### Problem requirements
Please repeat the listing exactly, with every line intact.

### Records shown
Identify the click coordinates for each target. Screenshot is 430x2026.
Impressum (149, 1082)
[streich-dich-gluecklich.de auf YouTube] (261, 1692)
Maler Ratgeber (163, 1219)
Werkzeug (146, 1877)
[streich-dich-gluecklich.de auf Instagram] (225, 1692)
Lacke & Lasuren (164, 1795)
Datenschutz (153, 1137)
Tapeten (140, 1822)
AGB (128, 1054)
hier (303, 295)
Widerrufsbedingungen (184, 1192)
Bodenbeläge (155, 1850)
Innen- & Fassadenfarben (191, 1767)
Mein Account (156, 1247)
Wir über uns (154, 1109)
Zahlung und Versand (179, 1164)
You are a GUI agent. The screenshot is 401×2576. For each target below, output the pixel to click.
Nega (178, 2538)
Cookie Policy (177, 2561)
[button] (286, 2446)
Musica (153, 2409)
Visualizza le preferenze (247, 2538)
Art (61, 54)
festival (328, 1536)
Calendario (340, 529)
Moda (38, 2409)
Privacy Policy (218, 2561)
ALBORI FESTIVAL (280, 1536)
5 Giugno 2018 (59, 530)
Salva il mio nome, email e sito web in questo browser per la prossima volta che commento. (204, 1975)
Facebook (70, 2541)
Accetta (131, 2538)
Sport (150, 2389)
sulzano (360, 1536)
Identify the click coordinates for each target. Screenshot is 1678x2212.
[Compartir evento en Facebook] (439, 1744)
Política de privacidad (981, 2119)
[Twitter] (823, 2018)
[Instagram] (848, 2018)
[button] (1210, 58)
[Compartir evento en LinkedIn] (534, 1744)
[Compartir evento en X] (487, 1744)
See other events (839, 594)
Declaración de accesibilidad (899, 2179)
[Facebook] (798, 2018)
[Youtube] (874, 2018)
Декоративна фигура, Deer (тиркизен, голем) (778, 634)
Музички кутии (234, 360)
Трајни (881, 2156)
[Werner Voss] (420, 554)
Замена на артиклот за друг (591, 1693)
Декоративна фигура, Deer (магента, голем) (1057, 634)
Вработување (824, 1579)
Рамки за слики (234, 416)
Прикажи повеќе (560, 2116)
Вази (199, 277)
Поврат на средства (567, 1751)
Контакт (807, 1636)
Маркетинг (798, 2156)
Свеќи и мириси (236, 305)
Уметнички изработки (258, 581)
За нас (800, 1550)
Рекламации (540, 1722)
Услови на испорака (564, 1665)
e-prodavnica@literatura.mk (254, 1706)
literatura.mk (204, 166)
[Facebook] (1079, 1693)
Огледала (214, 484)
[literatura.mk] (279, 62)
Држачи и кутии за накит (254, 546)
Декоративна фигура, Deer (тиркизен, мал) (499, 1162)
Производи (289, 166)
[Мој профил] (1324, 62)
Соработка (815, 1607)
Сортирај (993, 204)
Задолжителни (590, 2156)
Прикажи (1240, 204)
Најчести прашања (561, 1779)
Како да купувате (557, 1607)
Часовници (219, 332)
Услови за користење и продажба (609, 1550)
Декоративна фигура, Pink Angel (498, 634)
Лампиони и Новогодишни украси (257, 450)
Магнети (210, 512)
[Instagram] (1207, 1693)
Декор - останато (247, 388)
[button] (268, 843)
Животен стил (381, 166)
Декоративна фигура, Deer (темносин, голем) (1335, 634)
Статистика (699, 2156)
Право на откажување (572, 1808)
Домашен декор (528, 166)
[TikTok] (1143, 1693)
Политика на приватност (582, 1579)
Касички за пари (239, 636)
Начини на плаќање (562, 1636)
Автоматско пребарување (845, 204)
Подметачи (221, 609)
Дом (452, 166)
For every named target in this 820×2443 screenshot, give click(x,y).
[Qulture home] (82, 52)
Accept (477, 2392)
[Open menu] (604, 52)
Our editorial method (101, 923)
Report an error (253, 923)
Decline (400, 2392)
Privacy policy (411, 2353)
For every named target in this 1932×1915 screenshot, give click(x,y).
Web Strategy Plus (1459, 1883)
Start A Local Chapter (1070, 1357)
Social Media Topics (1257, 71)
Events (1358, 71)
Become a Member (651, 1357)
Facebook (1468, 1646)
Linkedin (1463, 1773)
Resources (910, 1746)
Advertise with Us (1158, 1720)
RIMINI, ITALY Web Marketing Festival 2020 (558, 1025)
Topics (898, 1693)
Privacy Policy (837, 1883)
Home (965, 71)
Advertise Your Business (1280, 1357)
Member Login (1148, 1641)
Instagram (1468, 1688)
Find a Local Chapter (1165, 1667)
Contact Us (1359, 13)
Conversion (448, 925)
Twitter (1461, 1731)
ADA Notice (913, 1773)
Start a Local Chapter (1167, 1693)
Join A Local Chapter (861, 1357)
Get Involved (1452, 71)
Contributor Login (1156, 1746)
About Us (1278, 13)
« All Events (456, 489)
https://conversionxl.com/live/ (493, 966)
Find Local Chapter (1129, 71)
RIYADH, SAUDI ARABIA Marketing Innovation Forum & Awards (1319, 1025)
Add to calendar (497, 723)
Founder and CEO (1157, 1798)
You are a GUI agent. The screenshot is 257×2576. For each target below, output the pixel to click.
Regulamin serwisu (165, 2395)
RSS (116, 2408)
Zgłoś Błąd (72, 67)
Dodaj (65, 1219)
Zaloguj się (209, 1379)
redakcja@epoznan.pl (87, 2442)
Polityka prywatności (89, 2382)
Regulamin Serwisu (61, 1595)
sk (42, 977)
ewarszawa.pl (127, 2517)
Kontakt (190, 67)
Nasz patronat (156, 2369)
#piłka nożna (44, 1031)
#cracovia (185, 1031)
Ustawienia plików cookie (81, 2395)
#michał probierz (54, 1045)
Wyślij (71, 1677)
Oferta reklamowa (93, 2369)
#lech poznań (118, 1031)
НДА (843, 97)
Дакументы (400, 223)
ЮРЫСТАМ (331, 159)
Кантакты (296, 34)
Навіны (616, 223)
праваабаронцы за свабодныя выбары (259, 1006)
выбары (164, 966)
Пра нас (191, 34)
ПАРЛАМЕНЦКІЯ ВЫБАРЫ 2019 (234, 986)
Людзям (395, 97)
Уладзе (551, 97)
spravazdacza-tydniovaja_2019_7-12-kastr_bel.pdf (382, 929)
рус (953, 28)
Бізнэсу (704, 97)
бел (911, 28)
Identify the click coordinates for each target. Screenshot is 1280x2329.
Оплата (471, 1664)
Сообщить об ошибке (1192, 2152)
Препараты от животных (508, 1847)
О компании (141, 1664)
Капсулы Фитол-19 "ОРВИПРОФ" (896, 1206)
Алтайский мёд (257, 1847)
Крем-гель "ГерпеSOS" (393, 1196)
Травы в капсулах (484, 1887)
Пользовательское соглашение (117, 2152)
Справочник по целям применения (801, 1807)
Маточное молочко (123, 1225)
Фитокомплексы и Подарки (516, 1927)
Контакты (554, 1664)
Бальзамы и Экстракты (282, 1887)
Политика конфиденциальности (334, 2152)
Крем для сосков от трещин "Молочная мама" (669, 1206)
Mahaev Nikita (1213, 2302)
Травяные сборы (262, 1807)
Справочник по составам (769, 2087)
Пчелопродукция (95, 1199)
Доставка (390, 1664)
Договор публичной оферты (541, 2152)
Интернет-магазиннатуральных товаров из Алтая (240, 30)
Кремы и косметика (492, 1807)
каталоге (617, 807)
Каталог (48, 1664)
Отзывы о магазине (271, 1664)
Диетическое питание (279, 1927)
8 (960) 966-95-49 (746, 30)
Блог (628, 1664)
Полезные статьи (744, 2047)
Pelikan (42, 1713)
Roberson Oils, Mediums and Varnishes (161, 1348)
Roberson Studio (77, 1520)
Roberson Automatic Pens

### Answer below
Identify the click coordinates for each target. Screenshot is 430x2026.
Impressum (149, 1082)
[streich-dich-gluecklich.de auf YouTube] (261, 1692)
Maler Ratgeber (163, 1219)
Werkzeug (146, 1877)
[streich-dich-gluecklich.de auf Instagram] (225, 1692)
Lacke & Lasuren (164, 1795)
Datenschutz (153, 1137)
Tapeten (140, 1822)
AGB (128, 1054)
hier (303, 295)
Widerrufsbedingungen (184, 1192)
Bodenbeläge (155, 1850)
Innen- & Fassadenfarben (191, 1767)
Mein Account (156, 1247)
Wir über uns (154, 1109)
Zahlung und Versand (179, 1164)
You are a GUI agent. The screenshot is 401×2576. For each target below, output the pixel to click.
Nega (178, 2538)
Cookie Policy (177, 2561)
[button] (286, 2446)
Musica (153, 2409)
Visualizza le preferenze (247, 2538)
Art (61, 54)
festival (328, 1536)
Calendario (340, 529)
Moda (38, 2409)
Privacy Policy (218, 2561)
ALBORI FESTIVAL (280, 1536)
5 Giugno 2018 (59, 530)
Salva il mio nome, email e sito web in questo browser per la prossima volta che commento. (204, 1975)
Facebook (70, 2541)
Accetta (131, 2538)
Sport (150, 2389)
sulzano (360, 1536)
Identify the click coordinates for each target. Screenshot is 1678x2212.
[Compartir evento en Facebook] (439, 1744)
Política de privacidad (981, 2119)
[Twitter] (823, 2018)
[Instagram] (848, 2018)
[button] (1210, 58)
[Compartir evento en LinkedIn] (534, 1744)
[Compartir evento en X] (487, 1744)
See other events (839, 594)
Declaración de accesibilidad (899, 2179)
[Facebook] (798, 2018)
[Youtube] (874, 2018)
Декоративна фигура, Deer (тиркизен, голем) (778, 634)
Музички кутии (234, 360)
Трајни (881, 2156)
[Werner Voss] (420, 554)
Замена на артиклот за друг (591, 1693)
Декоративна фигура, Deer (магента, голем) (1057, 634)
Вработување (824, 1579)
Рамки за слики (234, 416)
Прикажи повеќе (560, 2116)
Вази (199, 277)
Поврат на средства (567, 1751)
Контакт (807, 1636)
Маркетинг (798, 2156)
Свеќи и мириси (236, 305)
Уметнички изработки (258, 581)
За нас (800, 1550)
Рекламации (540, 1722)
Услови на испорака (564, 1665)
e-prodavnica@literatura.mk (254, 1706)
literatura.mk (204, 166)
[Facebook] (1079, 1693)
Огледала (214, 484)
[literatura.mk] (279, 62)
Држачи и кутии за накит (254, 546)
Декоративна фигура, Deer (тиркизен, мал) (499, 1162)
Производи (289, 166)
[Мој профил] (1324, 62)
Соработка (815, 1607)
Сортирај (993, 204)
Задолжителни (590, 2156)
Прикажи (1240, 204)
Најчести прашања (561, 1779)
Како да купувате (557, 1607)
Часовници (219, 332)
Услови за користење и продажба (609, 1550)
Декоративна фигура, Pink Angel (498, 634)
Лампиони и Новогодишни украси (257, 450)
Магнети (210, 512)
[Instagram] (1207, 1693)
Декор - останато (247, 388)
[button] (268, 843)
Животен стил (381, 166)
Декоративна фигура, Deer (темносин, голем) (1335, 634)
Статистика (699, 2156)
Право на откажување (572, 1808)
Домашен декор (528, 166)
[TikTok] (1143, 1693)
Политика на приватност (582, 1579)
Касички за пари (239, 636)
Начини на плаќање (562, 1636)
Автоматско пребарување (845, 204)
Подметачи (221, 609)
Дом (452, 166)
For every named target in this 820×2443 screenshot, give click(x,y).
[Qulture home] (82, 52)
Accept (477, 2392)
[Open menu] (604, 52)
Our editorial method (101, 923)
Report an error (253, 923)
Decline (400, 2392)
Privacy policy (411, 2353)
For every named target in this 1932×1915 screenshot, give click(x,y).
Web Strategy Plus (1459, 1883)
Start A Local Chapter (1070, 1357)
Social Media Topics (1257, 71)
Events (1358, 71)
Become a Member (651, 1357)
Facebook (1468, 1646)
Linkedin (1463, 1773)
Resources (910, 1746)
Advertise with Us (1158, 1720)
RIMINI, ITALY Web Marketing Festival 2020 (558, 1025)
Topics (898, 1693)
Privacy Policy (837, 1883)
Home (965, 71)
Advertise Your Business (1280, 1357)
Member Login (1148, 1641)
Instagram (1468, 1688)
Find a Local Chapter (1165, 1667)
Contact Us (1359, 13)
Conversion (448, 925)
Twitter (1461, 1731)
ADA Notice (913, 1773)
Start a Local Chapter (1167, 1693)
Join A Local Chapter (861, 1357)
Get Involved (1452, 71)
Contributor Login (1156, 1746)
About Us (1278, 13)
« All Events (456, 489)
https://conversionxl.com/live/ (493, 966)
Find Local Chapter (1129, 71)
RIYADH, SAUDI ARABIA Marketing Innovation Forum & Awards (1319, 1025)
Add to calendar (497, 723)
Founder and CEO (1157, 1798)
You are a GUI agent. The screenshot is 257×2576. For each target below, output the pixel to click.
Regulamin serwisu (165, 2395)
RSS (116, 2408)
Zgłoś Błąd (72, 67)
Dodaj (65, 1219)
Zaloguj się (209, 1379)
redakcja@epoznan.pl (87, 2442)
Polityka prywatności (89, 2382)
Regulamin Serwisu (61, 1595)
sk (42, 977)
ewarszawa.pl (127, 2517)
Kontakt (190, 67)
Nasz patronat (156, 2369)
#piłka nożna (44, 1031)
#cracovia (185, 1031)
Ustawienia plików cookie (81, 2395)
#michał probierz (54, 1045)
Wyślij (71, 1677)
Oferta reklamowa (93, 2369)
#lech poznań (118, 1031)
НДА (843, 97)
Дакументы (400, 223)
ЮРЫСТАМ (331, 159)
Кантакты (296, 34)
Навіны (616, 223)
праваабаронцы за свабодныя выбары (259, 1006)
выбары (164, 966)
Пра нас (191, 34)
ПАРЛАМЕНЦКІЯ ВЫБАРЫ 2019 (234, 986)
Людзям (395, 97)
Уладзе (551, 97)
spravazdacza-tydniovaja_2019_7-12-kastr_bel.pdf (382, 929)
рус (953, 28)
Бізнэсу (704, 97)
бел (911, 28)
Identify the click coordinates for each target. Screenshot is 1280x2329.
Оплата (471, 1664)
Сообщить об ошибке (1192, 2152)
Препараты от животных (508, 1847)
О компании (141, 1664)
Капсулы Фитол-19 "ОРВИПРОФ" (896, 1206)
Алтайский мёд (257, 1847)
Крем-гель "ГерпеSOS" (393, 1196)
Травы в капсулах (484, 1887)
Пользовательское соглашение (117, 2152)
Справочник по целям применения (801, 1807)
Маточное молочко (123, 1225)
Фитокомплексы и Подарки (516, 1927)
Контакты (554, 1664)
Бальзамы и Экстракты (282, 1887)
Политика конфиденциальности (334, 2152)
Крем для сосков от трещин "Молочная мама" (669, 1206)
Mahaev Nikita (1213, 2302)
Травяные сборы (262, 1807)
Справочник по составам (769, 2087)
Пчелопродукция (95, 1199)
Доставка (390, 1664)
Договор публичной оферты (541, 2152)
Интернет-магазиннатуральных товаров из Алтая (240, 30)
Кремы и косметика (492, 1807)
каталоге (617, 807)
Каталог (48, 1664)
Отзывы о магазине (271, 1664)
Диетическое питание (279, 1927)
8 (960) 966-95-49 (746, 30)
Блог (628, 1664)
Полезные статьи (744, 2047)
Pelikan (42, 1713)
Roberson Oils, Mediums and Varnishes (161, 1348)
Roberson Studio (77, 1520)
Roberson Automatic Pens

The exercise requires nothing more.